GARGOYLISM (DYSOSTOSIS MULTIPLEX): TWO ADULT CASES WITH ONE AUTOPSY

Abstract

Two adult cases (ages 28 and 29 yrs.) of gargoyl-ism are added to the more than 100 reported cases, nearly all of whom have been children, 24 of which have been autopsied cases. These two adult cases conformed in general to the usual clinical picture of dwarfism, short trunk and neck, enlarged misshapen skull, low placed ears and a face with prominent forehead, protuberant temporal bones and short nose with depressed bridge and broad base. Of unusual interest in the two cases was a marked elongation and anterior "pocketing" of the sella turcica in roentgenograms of the skull. The hands were large and presented limitation of extension of the fingers; similar limitation was also present in elbow and knee joints. There were big liver and spleen and protuberant abdomen. The usual corneal haziness was absent in the 2 cases but one presented "inner ear" deafness. One was observed over 22 yrs. and at autopsy showed the characteristic, peculiar granules in scattered cells in nearly all organs, especially abundant in the liver, also present in the endocrine glands. A biopsy of the liver of the surviving patient showed similar granules which also stained with Best''s stain for glycogen. Chemical analysis of the liver for lipids showed normal or low values in all fractions. These and other patients with gargoylism gave histories of relatives with similar appearance who had died in childhood or adolescence.
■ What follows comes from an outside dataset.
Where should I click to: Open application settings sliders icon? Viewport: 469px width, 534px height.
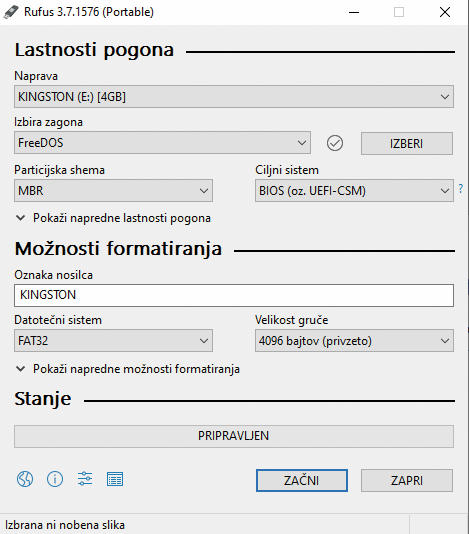pos(85,478)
The disease is regarded as a heritable and congenital condition, attributable at least in part to defects in cartilagenous development which lead to dwarfism and the characteristic skeletal deformities. The basic defect is probably concerned with dysmetabolism of glycogen or an associated macromolecular substance. Histologic, histochemical and quantitative evidence is presented that the disease does not principally involve lipids.